Amerikan Alerji Akademisi’nin açıklamalarına göre yiyecek alerjisi nedeniyle yaşanan ölümlerin birçoğunun nedeni fıstık. Üstelik fıstığın bu kötü ünü katlanarak büyüyor; ABD’de 1997-2002 tarihleri arasında yaşanan fıstık alerjisi ölümleri eskiye oranla iki kat artmış.
Ülkemizde deli bal olarak da bilinen işlenmemiş bal, tansiyon düşürücü etkisi nedeniyle özellikle yüksek tansiyon hastaları tarafından fazlaca tüketiliyor.

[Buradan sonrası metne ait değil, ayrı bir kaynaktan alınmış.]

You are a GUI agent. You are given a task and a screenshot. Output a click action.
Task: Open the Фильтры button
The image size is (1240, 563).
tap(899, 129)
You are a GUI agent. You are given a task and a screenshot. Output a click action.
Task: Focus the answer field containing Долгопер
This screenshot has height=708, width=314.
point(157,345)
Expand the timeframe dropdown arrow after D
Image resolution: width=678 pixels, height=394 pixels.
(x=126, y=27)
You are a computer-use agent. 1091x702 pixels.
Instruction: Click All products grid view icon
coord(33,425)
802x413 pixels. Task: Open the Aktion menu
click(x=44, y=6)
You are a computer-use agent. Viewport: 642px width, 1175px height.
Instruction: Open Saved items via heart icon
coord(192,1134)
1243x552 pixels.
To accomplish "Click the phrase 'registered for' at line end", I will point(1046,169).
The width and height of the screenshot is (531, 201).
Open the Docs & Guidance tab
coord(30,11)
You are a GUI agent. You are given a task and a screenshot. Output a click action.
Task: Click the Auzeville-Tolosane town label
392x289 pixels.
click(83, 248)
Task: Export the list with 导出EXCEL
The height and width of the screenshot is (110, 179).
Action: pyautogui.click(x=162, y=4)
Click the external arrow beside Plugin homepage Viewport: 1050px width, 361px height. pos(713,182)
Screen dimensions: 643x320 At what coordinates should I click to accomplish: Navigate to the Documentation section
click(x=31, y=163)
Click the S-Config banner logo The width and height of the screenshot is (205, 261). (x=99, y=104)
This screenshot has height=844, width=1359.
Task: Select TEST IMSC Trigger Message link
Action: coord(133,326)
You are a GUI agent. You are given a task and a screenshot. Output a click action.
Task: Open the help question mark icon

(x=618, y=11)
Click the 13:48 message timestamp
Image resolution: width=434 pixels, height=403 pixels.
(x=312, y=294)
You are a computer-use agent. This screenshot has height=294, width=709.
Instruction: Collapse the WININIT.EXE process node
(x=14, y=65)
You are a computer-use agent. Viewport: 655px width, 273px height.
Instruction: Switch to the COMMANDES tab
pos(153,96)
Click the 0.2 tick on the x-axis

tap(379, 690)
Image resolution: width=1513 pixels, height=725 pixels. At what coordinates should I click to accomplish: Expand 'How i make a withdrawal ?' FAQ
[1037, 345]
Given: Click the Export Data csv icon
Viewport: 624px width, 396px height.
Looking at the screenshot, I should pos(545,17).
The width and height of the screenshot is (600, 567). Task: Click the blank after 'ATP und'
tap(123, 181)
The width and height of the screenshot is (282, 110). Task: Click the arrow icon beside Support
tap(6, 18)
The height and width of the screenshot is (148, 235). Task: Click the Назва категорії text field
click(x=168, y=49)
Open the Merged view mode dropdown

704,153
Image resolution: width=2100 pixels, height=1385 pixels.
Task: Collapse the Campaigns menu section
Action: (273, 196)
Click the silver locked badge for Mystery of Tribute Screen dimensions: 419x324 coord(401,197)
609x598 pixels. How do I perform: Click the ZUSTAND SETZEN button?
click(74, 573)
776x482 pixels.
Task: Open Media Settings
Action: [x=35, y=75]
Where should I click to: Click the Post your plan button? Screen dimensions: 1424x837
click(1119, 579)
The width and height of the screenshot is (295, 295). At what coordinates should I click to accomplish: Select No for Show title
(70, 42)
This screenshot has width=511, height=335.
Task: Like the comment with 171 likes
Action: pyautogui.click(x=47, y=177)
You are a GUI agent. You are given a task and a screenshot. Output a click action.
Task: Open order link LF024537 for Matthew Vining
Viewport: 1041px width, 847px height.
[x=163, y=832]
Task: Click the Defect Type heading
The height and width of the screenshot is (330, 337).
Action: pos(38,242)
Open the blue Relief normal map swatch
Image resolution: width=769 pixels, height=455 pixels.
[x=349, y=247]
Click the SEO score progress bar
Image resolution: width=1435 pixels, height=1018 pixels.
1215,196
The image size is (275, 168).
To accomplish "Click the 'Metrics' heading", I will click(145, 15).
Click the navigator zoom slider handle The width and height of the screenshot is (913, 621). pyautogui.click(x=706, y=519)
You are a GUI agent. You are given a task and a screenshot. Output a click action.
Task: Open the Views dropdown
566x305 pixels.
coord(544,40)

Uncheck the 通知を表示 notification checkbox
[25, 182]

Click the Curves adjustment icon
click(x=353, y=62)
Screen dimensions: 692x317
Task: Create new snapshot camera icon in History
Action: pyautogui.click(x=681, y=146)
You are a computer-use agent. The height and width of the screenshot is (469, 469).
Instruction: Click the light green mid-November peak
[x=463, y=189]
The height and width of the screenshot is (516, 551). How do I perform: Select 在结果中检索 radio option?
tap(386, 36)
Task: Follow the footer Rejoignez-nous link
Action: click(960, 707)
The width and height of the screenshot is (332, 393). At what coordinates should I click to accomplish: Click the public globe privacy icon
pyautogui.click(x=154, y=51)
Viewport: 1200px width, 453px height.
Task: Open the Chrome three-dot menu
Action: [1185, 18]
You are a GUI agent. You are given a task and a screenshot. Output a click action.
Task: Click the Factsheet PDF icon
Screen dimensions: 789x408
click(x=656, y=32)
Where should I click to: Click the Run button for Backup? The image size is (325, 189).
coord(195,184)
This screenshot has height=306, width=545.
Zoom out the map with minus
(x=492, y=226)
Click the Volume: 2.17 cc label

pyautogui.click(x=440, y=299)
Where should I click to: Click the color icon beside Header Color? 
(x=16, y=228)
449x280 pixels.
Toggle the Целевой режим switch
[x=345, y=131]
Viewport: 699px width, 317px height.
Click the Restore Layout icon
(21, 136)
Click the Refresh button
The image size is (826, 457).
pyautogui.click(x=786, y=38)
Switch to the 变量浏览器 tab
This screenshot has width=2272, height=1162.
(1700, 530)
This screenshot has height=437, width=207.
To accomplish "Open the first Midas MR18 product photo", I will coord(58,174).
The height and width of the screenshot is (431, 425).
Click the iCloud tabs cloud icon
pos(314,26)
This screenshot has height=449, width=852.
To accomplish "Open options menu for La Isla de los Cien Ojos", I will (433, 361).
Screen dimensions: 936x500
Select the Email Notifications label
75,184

Karadeniz Bölgesi’nde bulunan “rhododendron” ve “azalea” bitkilerinin yaprak ve çekirdeklerinde bulunan “grayanoktoksin-1” zehrinin, arılar tarafından alınmasıyla bala karıştığını belirten uzmanlar, zehir etkisinin bulantı, kusma, kalp hızının yavaşlaması ve bayılma belirtileriyle ortaya çıktığını söylüyor.
Midyeler beslenmek için küçük kurtçukların bol olduğu yerleri tercih eder. Bu yerlerse lağımların denize döküldüğü yerlerdir. Bu tip mikroplu sularda yaşayan midyeler tifo mikrobunun kolayca bulaşmasına sebep olur. Ayrıca midyeler suyu süzerken suda bulunan cıva, kurşun, kalay, bakır, arsenik ve kadmiyum gibi ağır metalleri de bünyelerine alır ve biriktirir. Buna bağlı olarak organ hastalıkları başta olmak üzere, karaciğer kanseri, böbrek yetmezliği, beyin hasarları ve kan kanseri türlerine davetiye çıkarır.